Andrew Soren discusses the framework released by the United States Surgeon General, which promotes mental health and well-being in the workplace.

Satisfying the needs for dignity and meaning in work

Nick: So let's flip it now. Let's go away from the dark side and move on to mental health and well-being. Recently in the United States, you noted that the Surgeon General released a framework for mental health and well-being in the workplace. It’s a five pillar framework. So do you want to run through that framework?

Andrew: Sure. So this just came out probably about a year ago. Vivek Murthy, the United States Surgeon General, basically being the top doctor of the United States, came up with this really wonderful evidence-based framework that really places the worker voice and equity at the center of of what organizations ultimately should be focusing on.

This framework does a really good job of getting both that freedom from and freedom to element. It starts with just protection from harm—that work should fundamentally allow us a sense of safety and security. And that is an essential element of what work can be.

From there, we have community and connection, recognizing that we have these human needs of social support and belonging, and that work is a great place for that to happen. That we need work-life harmony, which is really all about those needs of autonomy and self determination that we talked about earlier and flexibility.

Something that I think many people are especially realizing on this side of the pandemic, especially in hybrid and flexible work contexts, that we need opportunities to grow on the job, because we all have this desire and need for mastery and learning and also a real want for accomplishment and achievement in our lives and mattering at work.

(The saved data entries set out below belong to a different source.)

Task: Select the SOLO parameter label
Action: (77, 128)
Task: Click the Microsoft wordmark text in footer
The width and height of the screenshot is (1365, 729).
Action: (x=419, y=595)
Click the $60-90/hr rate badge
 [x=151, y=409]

In this framework, mattering at work is defined as satisfying the needs for dignity and meaning. So, first and foremost in there, it has provide us with a living wage. And we need to be able to make sure that workers have some say in the decisions that they get to make in an organizational context.

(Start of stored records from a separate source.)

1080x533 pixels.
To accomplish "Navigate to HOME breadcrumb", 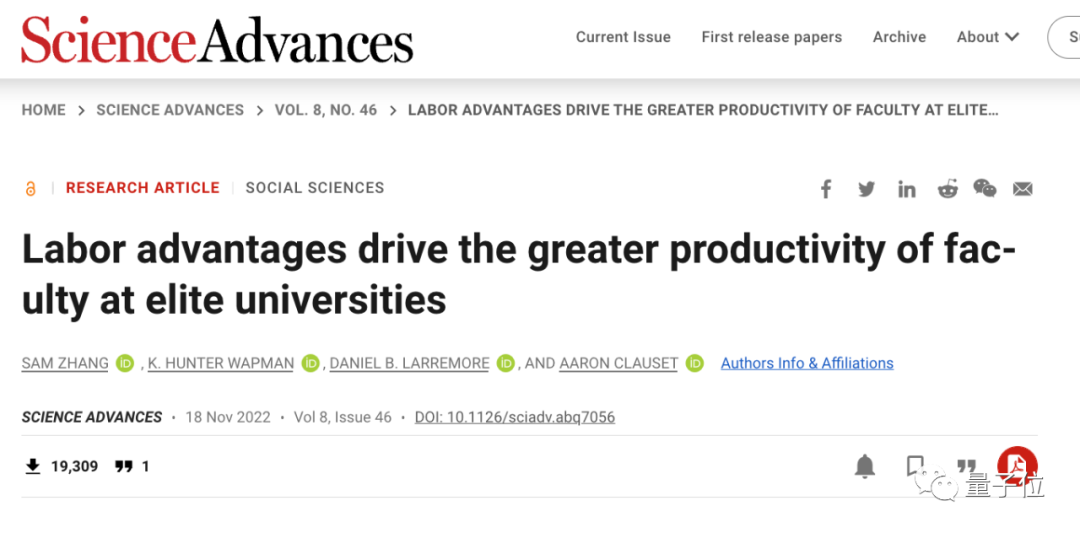I will pos(43,110).
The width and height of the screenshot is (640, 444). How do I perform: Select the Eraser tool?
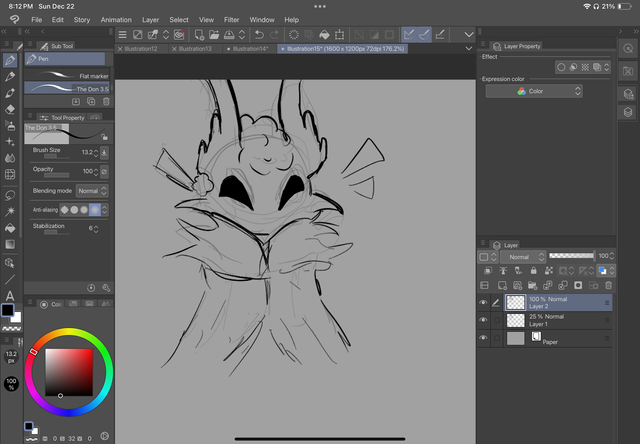click(10, 109)
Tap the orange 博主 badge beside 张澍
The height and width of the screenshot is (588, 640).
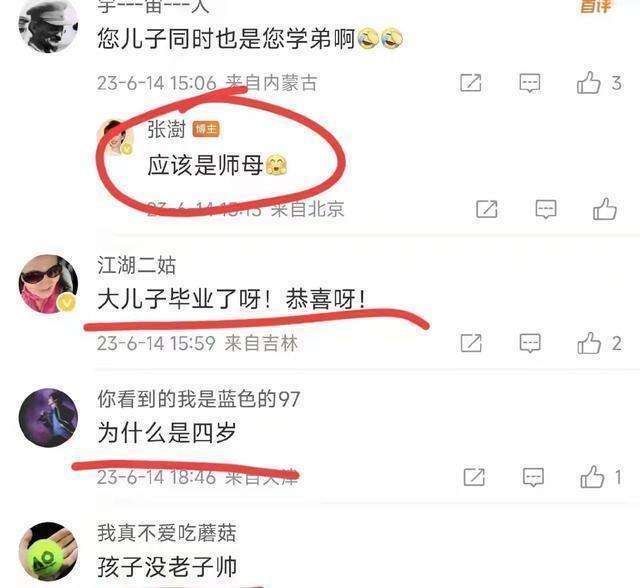tap(206, 129)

Then we need to think about, how do we build cultures of gratitude and recognition in our organizations? How do we ultimately connect individuals to organizational missions and purposes and values and see those things is kind of intimately connected? How do we help people ultimately feel valued and valuable within their organization?

Nick: That's a good question. The term work-life harmony’s a bit different to the more common term work-life balance. And actually one of my past podcast guests, and a good friend of mine, Steve Beauchamp on episode 46, he writes a lot about this idea of harmony as opposed to balance.

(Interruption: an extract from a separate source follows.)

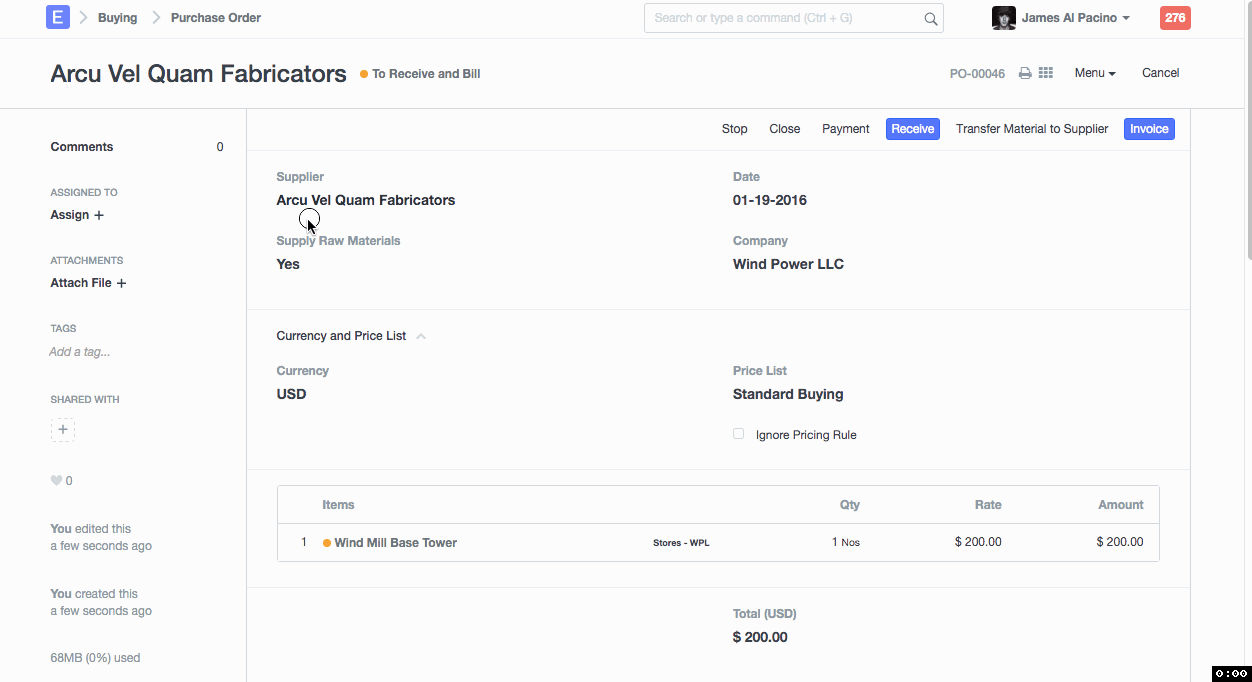Image resolution: width=1252 pixels, height=682 pixels.
Task: Collapse the Currency and Price List section
Action: 421,337
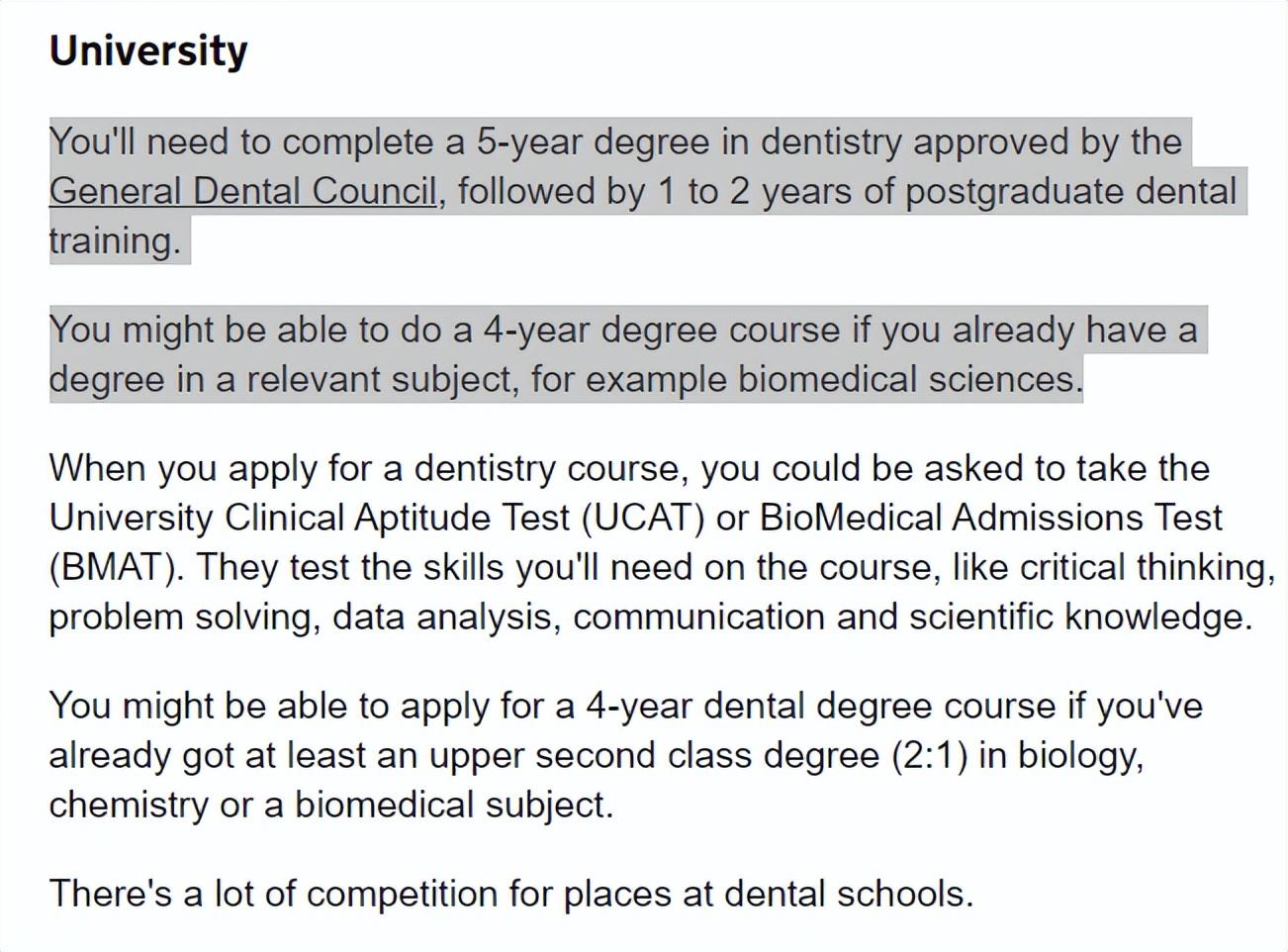Click the 'critical thinking' phrase

click(1146, 567)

So do you think there is a difference between work-life harmony and work-life balance?

Andrew: Absolutely. I mean, literally nobody that I know, I don't think feels like there is seeking equilibrium between work and life. I mean, even when you say that, it almost sounds absurd. I mean, that it needs to be 50/50. Like as balancing.

So I love the choice of harmony, because harmony is about how things play together. Does it play the harmonica in a dissonant way. Does work and life work together in a way that ultimately creates beautiful music? I think that trying to figure out, and especially for those who are engaged in deeply meaningful work, the likelihood that they even want a pure 40-hour work week where they just step away.

I mean, some of the things that I think we are trying to impose on work are not actually necessarily even things that people who are engaged in meaningful work want, because they actually love what they do. And they don't necessarily want to step away from it. But they still need to find harmony.

Nick: Yes. Now, I do like that term. So I'll do another shout out to Steve. So there you go, Steve, work-life harmony. It's a real term now, used by the Surgeon General. So that's interesting.